## Exercise directions
In the records below, the line with "Image resolution: width=1132" opens the range and the line with "The image size is (900, 561)." closes it; print that range exactly and nothing else.

## Input for this task
● ● ●

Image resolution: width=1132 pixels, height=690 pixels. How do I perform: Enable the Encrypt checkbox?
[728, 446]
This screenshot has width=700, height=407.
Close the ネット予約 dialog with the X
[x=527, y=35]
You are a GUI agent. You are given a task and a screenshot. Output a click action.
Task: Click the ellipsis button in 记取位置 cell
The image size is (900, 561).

● ● ●

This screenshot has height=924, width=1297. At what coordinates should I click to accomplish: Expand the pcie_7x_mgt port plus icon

● ● ●

## Solution to this problem
Image resolution: width=1132 pixels, height=690 pixels. How do I perform: Enable the Encrypt checkbox?
[728, 446]
This screenshot has width=700, height=407.
Close the ネット予約 dialog with the X
[x=527, y=35]
You are a GUI agent. You are given a task and a screenshot. Output a click action.
Task: Click the ellipsis button in 记取位置 cell
The image size is (900, 561).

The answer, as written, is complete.